Lately, since a couple of years, I noticed that few of my clients with small "brochure-type" web sites, moved indipendently (and without even notify me) to well known ready-to-use web platforms.

They own the domain name so they requested the transfer etc (it's their right).

That fact did not disturb me too much, they were not very important client, but today I found out that a bigger company, that was my client since 2008, from a day to another moved to a well known platform with an important website.

These web platforms offers nice, neat, responsive, full-featured templates for blogs, website, e-commerce, at a low monthly or yearly price, and you build the site with drag & drop and filling some text areas.

I have worked inside this company and the people there are not web experts but still were able to open an account at this platform, build the site and request the domain transfer when ready.

I wonder if on the middle-long term, this means that web developers are going to be with no work to do. Since 20 years ago only highly specialized experts could do web development, then with time, things became easier and easier and now everyone with a small practice (and with tutorials offered in the platforms) is able to build a web site or an e-commerce easily as you open a blog account.

How do you deal with clients moving to these platforms? It could be an idea to "tie" them with a long term contract (like 5 years etc, even that is not resolutive because after 5 years the cliet still can go away)?

You just let them go since it is their own right to move the domain and hosting where they like most?

Is web development going to die or be limited to the big tailored projects or only to big agencies?

Update: I'm 100% able and experienced in the latest technologies in web development, responsivity, etc etc. The problem is not about not being up to date but I think the clients prefer to pay lower prices (impossible for freelancers) to have a full featured platform and 100% of control.

2 Answers 2


Here's the problem with ready-to-use platforms. They are often designed so that all of your cards are on their table. They set you up with their proprietary tech in a way that could make it difficult to export your content to a different site. Things seem great at first until you realize how difficult it will be to move.

From here, these services often go one of two ways. Either they keep hiking up their rates, banking on the fact that it will be too much effort for you to rebuild elsewhere, or they can't get enough customers so they go under and you lose your host. Sometimes they raise their rates quite high and then they go under.

(Not every ready-to-use platform has this problem. Some are big and stable, but they are still often more restrictive than a custom solution)

As a result, you will see an endless cycle. A company selects some ready-to-use platform. Eventually the platform gets too expensive/collapses, they feel burned, and they decide not to use a ready-to-use platform in the future. Some new ready-to-use platform appears, and some new companies go with this new platform until they get burned.

How do you deal with clients moving to these platforms?

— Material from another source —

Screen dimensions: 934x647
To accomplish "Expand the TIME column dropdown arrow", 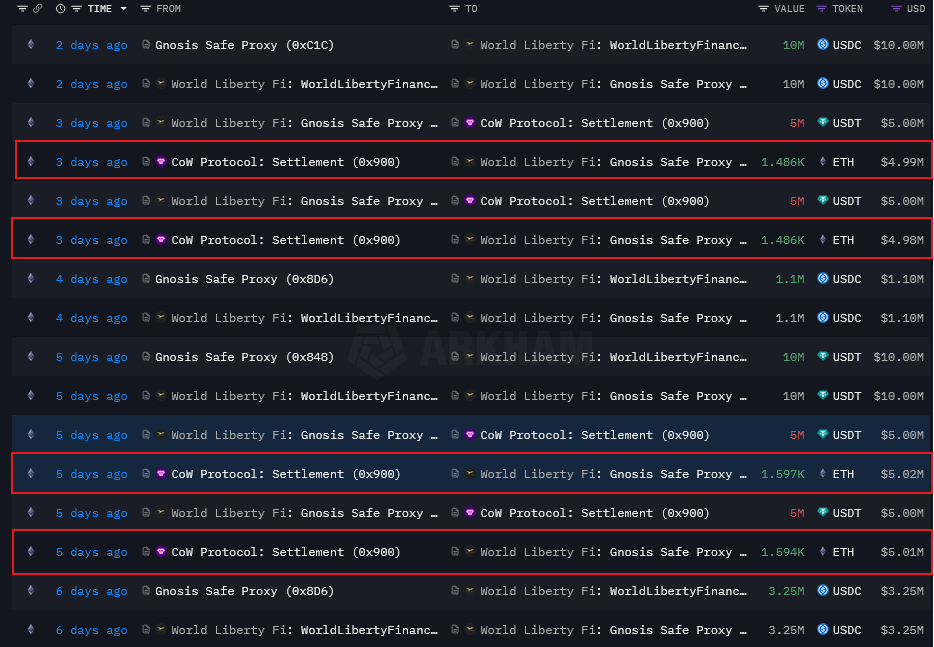I will click(123, 9).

Point out the flaws in these platforms - overly restrictive rules, the possibility of price hikes, or the difficulty in leaving later. Beyond that, find new clients.

It could be an idea to "tie" them with a long term contract (like 5 years etc, even that is not resolutive because after 5 years the cliet still can go away)?

You might have trouble getting a 5-year contract to happen. At that point, you now share the biggest flaw that the ready-to-use platforms have - tying the client down unfairly.

Losing clients and finding new clients is a normal part of freelancing. You shouldn't get worked up about it, and you shouldn't be trying to chain down your clients. If you are terrified of losing clients or trying to find new ones, freelancing might not be the right career for you. Or you may just want to hire some marketing staff.


I think it will be unfair to "chain" them to technology which may have better replacements - as is apparent in given case. Best you could do was to keep your skills updated on new technlogies and map customer requirements to newer ones and help them with migration etc - in the process updating your skills with current technology/ies.

Ultimately it is management which will have upper say in using a technology which has lower investment and is scalable for foreseen future.